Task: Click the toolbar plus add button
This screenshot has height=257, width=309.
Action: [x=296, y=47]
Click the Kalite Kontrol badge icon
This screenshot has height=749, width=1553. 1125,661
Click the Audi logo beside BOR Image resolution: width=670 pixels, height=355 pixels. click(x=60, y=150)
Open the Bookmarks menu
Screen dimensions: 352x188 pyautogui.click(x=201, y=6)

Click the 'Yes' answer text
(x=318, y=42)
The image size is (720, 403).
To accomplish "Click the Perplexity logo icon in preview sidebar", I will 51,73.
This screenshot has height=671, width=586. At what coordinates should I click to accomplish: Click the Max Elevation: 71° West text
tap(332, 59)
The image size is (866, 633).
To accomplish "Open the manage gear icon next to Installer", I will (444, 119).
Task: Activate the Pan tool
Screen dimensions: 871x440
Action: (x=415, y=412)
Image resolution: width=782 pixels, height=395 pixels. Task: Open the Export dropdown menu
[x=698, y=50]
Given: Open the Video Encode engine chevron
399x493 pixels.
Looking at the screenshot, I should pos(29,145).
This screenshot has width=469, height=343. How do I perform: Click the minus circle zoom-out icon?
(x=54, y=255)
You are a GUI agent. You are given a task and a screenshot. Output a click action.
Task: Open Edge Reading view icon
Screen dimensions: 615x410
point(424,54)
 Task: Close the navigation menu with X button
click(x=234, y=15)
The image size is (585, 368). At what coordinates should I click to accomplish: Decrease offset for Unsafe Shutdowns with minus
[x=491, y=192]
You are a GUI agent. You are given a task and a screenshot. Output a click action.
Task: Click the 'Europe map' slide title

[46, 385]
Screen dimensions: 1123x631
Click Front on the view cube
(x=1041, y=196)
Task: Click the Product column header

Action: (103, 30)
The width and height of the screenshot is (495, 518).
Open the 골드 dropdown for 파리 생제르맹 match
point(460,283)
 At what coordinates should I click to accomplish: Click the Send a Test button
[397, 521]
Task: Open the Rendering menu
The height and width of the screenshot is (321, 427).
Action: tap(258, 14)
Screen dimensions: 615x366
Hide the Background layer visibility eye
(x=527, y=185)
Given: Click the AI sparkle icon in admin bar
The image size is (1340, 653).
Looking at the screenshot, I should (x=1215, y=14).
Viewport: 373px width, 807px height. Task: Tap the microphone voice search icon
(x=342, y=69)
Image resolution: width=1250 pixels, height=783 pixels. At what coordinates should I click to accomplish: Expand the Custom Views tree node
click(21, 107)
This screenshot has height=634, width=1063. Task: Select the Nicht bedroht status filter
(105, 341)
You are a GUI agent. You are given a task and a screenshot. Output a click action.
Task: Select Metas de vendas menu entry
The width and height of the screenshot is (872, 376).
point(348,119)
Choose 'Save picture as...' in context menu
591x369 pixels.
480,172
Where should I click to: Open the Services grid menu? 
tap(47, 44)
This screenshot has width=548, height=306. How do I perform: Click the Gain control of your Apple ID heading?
# # # # #
**Exercise objective**
Give the rows from the line with "Given: Click the AI sparkle icon in admin bar" to the line with "(x=342, y=69)" as a two-column CSV headed instruction and click_point. Use one CSV line per row, with the instruction text and its answer each in a single quoted field and any line breaks replaced by spaces.

**Response below**
instruction,click_point
"Given: Click the AI sparkle icon in admin bar The image size is (1340, 653).","Looking at the screenshot, I should (x=1215, y=14)."
"Viewport: 373px width, 807px height. Task: Tap the microphone voice search icon","(x=342, y=69)"